Introducing the new concept of similarity for m-polar fuzzy data, called m-polar $\mathbf{T}$-equivalences, allowed us to measure the similarity degree among m-polar fuzzy sets independently from any metric (Equations (10) and (11)). Moreover, using membership functions to model the m-polar $\mathbf{T}$-equivalences helped us to define the similarity degree in each direction $i=1:m$ (Theorem 2 and Example 1).
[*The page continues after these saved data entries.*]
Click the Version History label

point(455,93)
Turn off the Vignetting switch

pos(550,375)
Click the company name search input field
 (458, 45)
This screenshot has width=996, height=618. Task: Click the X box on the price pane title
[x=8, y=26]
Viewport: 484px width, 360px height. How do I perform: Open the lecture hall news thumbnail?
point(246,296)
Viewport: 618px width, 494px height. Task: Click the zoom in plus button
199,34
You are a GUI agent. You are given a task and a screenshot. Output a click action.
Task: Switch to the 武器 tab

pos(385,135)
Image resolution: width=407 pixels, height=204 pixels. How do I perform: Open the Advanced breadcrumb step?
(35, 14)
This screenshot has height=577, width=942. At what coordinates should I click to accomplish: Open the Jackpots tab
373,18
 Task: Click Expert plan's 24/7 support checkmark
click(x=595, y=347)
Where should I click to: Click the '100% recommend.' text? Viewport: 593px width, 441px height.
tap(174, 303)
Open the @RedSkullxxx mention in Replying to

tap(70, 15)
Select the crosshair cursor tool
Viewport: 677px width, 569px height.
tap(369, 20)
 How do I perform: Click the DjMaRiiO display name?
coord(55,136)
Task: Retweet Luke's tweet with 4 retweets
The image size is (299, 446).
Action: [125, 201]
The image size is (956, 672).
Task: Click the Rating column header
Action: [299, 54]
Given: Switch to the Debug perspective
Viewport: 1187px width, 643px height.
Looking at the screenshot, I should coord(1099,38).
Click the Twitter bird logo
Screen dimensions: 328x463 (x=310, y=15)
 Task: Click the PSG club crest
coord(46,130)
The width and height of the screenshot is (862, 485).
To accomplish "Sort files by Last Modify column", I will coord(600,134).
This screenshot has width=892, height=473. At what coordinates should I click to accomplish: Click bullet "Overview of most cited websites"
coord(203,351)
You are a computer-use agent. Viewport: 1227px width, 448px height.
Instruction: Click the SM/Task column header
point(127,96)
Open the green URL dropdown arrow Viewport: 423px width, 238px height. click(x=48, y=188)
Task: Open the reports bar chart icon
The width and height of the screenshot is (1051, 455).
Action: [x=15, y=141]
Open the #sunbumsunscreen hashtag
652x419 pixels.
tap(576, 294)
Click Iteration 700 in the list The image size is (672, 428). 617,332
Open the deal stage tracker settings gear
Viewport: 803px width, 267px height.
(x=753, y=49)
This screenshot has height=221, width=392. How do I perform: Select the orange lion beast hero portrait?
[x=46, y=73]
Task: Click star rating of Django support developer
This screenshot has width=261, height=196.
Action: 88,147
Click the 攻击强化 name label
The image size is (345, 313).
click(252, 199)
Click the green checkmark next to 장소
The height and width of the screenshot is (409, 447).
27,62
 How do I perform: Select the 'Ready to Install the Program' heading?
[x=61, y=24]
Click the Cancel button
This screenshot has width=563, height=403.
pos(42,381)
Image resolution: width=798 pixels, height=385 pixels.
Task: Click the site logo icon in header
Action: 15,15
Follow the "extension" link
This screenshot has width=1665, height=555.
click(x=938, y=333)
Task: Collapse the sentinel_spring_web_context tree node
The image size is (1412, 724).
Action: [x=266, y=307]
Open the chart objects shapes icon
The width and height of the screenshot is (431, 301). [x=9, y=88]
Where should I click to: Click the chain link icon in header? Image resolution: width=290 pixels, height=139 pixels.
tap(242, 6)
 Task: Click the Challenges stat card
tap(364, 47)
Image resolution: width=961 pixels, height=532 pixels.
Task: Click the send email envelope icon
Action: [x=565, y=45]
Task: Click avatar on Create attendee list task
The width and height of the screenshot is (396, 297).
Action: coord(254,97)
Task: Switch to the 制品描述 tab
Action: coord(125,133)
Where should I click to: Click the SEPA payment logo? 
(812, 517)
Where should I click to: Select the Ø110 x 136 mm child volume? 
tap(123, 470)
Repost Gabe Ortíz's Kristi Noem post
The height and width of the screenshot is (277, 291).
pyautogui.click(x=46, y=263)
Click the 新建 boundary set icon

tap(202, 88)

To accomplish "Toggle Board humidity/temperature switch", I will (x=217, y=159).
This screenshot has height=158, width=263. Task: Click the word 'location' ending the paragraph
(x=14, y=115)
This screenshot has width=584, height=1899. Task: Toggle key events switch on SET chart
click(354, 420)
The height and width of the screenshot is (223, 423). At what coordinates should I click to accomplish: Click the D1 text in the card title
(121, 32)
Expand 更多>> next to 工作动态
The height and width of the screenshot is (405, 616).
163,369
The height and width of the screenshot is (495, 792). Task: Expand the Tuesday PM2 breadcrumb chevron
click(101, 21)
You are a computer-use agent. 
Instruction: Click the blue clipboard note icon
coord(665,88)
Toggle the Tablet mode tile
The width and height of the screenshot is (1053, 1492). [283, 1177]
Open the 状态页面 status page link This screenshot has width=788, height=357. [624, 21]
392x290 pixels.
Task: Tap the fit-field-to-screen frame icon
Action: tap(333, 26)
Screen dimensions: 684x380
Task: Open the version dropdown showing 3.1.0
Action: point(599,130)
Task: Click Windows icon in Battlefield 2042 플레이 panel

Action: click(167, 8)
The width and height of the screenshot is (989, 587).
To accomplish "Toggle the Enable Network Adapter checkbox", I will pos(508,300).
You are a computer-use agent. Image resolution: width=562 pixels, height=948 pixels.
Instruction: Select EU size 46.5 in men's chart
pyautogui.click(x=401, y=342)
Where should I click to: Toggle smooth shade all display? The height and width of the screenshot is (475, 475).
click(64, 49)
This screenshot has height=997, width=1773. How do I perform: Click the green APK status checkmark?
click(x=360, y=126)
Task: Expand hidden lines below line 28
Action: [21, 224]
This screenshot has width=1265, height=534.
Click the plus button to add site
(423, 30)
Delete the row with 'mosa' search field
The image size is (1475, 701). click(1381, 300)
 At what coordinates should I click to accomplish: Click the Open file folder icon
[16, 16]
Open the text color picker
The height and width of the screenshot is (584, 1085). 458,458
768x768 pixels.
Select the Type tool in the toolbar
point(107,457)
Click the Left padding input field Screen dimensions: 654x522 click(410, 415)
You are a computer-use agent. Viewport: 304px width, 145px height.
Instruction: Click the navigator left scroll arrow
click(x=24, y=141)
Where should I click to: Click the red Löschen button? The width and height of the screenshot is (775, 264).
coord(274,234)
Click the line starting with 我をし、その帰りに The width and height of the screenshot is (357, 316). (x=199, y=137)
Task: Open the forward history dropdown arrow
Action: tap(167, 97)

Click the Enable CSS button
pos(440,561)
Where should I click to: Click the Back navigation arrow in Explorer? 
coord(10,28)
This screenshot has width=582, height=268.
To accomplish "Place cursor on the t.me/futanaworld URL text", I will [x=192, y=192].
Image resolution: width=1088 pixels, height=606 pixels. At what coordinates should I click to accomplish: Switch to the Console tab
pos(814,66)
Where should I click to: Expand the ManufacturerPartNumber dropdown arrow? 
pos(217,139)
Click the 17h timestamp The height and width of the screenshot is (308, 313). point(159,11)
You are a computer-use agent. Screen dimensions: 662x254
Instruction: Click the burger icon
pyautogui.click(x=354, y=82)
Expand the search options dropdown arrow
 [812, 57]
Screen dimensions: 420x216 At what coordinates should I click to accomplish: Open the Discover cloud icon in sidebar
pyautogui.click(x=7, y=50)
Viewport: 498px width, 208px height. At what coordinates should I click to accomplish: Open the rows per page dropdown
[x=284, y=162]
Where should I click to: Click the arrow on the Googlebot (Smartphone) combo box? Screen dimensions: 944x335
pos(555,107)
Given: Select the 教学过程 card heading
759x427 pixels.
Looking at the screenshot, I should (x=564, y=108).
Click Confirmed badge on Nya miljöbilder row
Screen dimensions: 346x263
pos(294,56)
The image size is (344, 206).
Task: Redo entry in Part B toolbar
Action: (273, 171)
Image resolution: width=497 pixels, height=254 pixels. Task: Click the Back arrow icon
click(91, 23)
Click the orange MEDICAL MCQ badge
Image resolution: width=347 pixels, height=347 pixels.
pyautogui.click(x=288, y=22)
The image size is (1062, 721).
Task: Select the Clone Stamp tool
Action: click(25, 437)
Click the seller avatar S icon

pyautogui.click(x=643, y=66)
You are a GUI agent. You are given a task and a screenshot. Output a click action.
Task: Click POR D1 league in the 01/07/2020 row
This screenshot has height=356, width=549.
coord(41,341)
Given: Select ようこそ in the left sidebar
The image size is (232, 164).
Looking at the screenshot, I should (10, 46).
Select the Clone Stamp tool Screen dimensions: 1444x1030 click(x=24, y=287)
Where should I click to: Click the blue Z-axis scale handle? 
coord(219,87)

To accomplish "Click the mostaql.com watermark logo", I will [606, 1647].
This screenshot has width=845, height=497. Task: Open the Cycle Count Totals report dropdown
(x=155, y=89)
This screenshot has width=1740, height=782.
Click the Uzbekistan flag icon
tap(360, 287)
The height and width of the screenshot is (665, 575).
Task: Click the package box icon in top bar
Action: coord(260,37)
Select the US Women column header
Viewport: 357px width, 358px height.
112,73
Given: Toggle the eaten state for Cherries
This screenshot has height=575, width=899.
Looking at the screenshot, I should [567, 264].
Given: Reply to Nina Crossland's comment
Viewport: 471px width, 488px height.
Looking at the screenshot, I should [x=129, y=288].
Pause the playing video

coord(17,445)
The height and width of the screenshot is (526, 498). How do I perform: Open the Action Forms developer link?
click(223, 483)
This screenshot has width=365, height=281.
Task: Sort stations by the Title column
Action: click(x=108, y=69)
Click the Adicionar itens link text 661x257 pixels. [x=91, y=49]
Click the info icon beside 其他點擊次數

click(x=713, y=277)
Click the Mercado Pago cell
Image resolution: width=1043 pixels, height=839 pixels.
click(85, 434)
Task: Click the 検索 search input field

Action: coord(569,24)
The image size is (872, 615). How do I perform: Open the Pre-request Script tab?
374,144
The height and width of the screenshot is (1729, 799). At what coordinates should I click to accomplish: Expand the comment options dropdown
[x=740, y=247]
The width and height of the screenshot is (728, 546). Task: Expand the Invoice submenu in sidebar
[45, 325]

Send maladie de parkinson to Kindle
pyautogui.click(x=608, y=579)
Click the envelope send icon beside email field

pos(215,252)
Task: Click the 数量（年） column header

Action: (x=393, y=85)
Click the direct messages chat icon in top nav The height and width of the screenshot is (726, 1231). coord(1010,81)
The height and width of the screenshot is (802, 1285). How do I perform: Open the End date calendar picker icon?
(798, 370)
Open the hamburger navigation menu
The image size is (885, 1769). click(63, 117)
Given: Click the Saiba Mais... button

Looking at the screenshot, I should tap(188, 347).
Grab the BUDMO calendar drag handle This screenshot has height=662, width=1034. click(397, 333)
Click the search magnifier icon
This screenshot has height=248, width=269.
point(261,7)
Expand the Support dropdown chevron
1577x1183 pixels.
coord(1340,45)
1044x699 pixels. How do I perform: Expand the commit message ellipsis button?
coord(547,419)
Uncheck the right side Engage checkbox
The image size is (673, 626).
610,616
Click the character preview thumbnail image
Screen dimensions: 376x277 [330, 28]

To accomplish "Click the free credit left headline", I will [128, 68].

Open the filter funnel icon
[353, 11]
Therefore, to measure the similarity between each component of two m-polar fuzzy items, different formulas can be applied for each case i.

In this paper, we extended the standard definitions of t-norm, t-conorm, fuzzy implication, and fuzzy negation to the m-polar case by operators acting on the Cartesian product $[0,1]\times \cdots \times [0,1]$, m-times, rather than the unit interval $[0,1]$. The main contribution of this study is the use of the concept of m-polar negation $\mathbf{N}$ to define a stronger version of pseudo-ultrametrics, namely, m-polar $\mathbf{S}$-pseudo-ultrametric, based on the m-polar t-conorm $\mathbf{S}$ and $\mathbf{T}$-equivalence $\mathbf{E}$ where $\mathbf{T}$ is an m-polar t-norm (Theorem 7). By replacing the third axiom $d(x,z)\le max\left(d\right(x,y),d(y,z\left)\right)$ of pseudo-ultrametrics with the new condition $d(x,z)\le S\left(d\right(x,y),d(y,z\left)\right)$, where S is a t-conorm, for each case $i=1:m$,this new metric space enables us to offer a more general version of the transitivity property in pseudo-ultrametric spaces with respect to all three sides, not just the maximum one. Algorithm 1 was then designed to derive an m-polar ${\mathbf{S}}_L$-pseudo-ultrametric, which can be visualized by an m-polar fuzzy graph. The complexity problem of the m-polar fuzzy graphs was overcome by using the aggregation functions (Theorem 9) and the output was presented in the form of fuzzy graphs, namely, fuzzy dissimilarity graphs. Finally, the computational steps of the proposed approach were demonstrated by a numerical example.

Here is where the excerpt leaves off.